Andrei Elkin wrote:
> Mats, hello.
>
> You are still formally a reviewer for the bug. Since the last time we
> discussed the issue and my idea of fixes it got a customer.
> I have analyzed my last changeset once again to be utmost confident
> in the idea implemented in
>
> http://lists.mysql.com/commits/46451
>
> Let me put it all once again to avoid spawning yet more our last year
> thread.
>
> THE PROBLEM
>
> We have overreaching error messages in the slave's server error log.
> The message is either Deadlock or Timeout in waiting for a lock
> at applying a replication event. It is not really a problem but rather
> transient issue and should not be noticed by the user.
> \footnote{The temporary status changes to the regular once the slave
> has re-tried to apply the failing events unsuccessfully for
> rli->trans_retries == slave_trans_retries times}
>
>
> THE OFFERED SOLUTION
>
> To avoid logging an error having temporary status the reporting method
>
> rli->report(error description args)
>
> should call has_temporary_error() to sort out the actual status.
> If the error is temporary it won't force an error line in the error
> log.
>
>
>
> THE IMPLEMENTATION
>
> rli->report() demotes the error's severity to the warning level
> basing on has_temporary_error() report.
>
> has_temporary_error() becomes available in rpl_reporting.cc as well
> still to be executed exclusively by the SQL thread.
>
> The temporary to the regular status promotion is achieved as simple as
> with raising up thd->is_fatal_error flag.
>
>
> BEING DISCUSSED ISSUES
>
> has_temporary_error() is not necessary to be precise in detection of
> the temporary status. The function is rather optimistic to give a
> chance to re-apply (uselessly) an event e.g in a case of the last
> applying cycle produced a sequence of errors with the temporary in
> the end: a-reg-err_1, ..., a-temp-err_N.
>
> This optimistic feature is irrelevant to the idea of the
> solution.
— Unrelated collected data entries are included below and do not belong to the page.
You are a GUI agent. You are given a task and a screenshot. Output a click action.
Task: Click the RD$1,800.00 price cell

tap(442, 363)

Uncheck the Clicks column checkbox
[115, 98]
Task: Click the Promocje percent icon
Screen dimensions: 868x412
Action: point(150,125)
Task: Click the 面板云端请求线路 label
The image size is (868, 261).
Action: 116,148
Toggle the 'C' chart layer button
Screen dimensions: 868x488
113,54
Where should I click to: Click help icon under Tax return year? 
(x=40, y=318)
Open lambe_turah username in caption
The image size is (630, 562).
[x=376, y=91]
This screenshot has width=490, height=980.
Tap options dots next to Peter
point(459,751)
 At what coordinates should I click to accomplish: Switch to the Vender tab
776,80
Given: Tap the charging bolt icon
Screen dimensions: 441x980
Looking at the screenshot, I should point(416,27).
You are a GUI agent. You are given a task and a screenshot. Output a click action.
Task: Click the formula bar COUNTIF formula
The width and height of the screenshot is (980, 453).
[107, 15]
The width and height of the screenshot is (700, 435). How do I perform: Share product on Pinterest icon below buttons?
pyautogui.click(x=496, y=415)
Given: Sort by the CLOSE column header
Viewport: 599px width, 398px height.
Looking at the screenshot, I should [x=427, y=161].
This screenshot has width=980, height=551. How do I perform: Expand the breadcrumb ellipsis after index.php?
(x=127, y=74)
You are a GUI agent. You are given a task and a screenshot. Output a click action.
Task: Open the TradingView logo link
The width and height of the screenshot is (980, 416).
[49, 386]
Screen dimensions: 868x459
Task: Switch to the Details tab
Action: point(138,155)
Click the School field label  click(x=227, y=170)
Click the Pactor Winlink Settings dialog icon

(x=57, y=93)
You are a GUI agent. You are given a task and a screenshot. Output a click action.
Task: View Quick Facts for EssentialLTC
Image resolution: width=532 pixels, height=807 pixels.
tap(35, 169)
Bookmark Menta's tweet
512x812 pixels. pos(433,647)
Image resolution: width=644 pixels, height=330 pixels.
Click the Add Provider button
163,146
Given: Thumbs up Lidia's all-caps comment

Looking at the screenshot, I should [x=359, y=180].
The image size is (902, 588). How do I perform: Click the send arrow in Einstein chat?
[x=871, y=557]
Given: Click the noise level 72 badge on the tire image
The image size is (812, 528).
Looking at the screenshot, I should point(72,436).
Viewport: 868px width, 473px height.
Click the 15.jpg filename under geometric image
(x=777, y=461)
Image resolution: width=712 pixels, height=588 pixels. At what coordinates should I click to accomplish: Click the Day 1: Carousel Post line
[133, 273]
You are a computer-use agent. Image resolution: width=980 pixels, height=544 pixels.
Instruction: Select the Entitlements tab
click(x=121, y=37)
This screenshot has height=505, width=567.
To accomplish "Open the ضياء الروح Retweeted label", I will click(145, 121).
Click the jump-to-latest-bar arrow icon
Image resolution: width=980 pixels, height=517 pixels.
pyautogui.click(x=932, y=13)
It does not make the SQL slave not to notice any errors
> and when it eventually stops all errors and warnings are printed
> out.
>
> A technical issue to change signature of
> Slave_reporting_capability::report to accept THD* as an arg:
> rli->report(..., THD *thd, ...)
>
> I would do that, still in a separate patch.
>
>
> I would be happy to hear your opinion.
The problem is still the following, to which I have not seen a convincing
explanation or alternative solution: the reporting function report() demotes the
error to a warning if the thread has a temporary error, which may or may not be
the same as the one that is passed.
Suppose that the function is used in this way somewhere, maybe by mistake, maybe
intentional, with a new error code ER_DEADLOCK_IS_FATAL:
/*
If we get a deadlock here, this is to be reported as an error.
*/
int error= thd->stmt_da->sql_errno();
if (error == ER_LOCK_DEADLOCK)
thd->report(ERROR_LEVEL, ER_DEADLOCK_IS_FATAL, "A fatal deadlock occured");
Now, since the patch demotes the error to a warning inside report(), this will
cause the function above to not do what was intended because the calling code
thinks this is an error (ER_DEADLOCK_IS_FATAL) while report() thinks this is a
warning (ER_LOCK_DEADLOCK). This occurs because has_temporary_error() talks
about the error stored in the diagnostics area (ER_LOCK_DEADLOCK) while the
calling code talks about the code passed to the report() function
(ER_DEADLOCK_IS_FATAL).
From my point of view, you can solve this either by:
- Convincing me that this cannot happen, i.e.: that nobody currently does or
ever wants to do anything like the above.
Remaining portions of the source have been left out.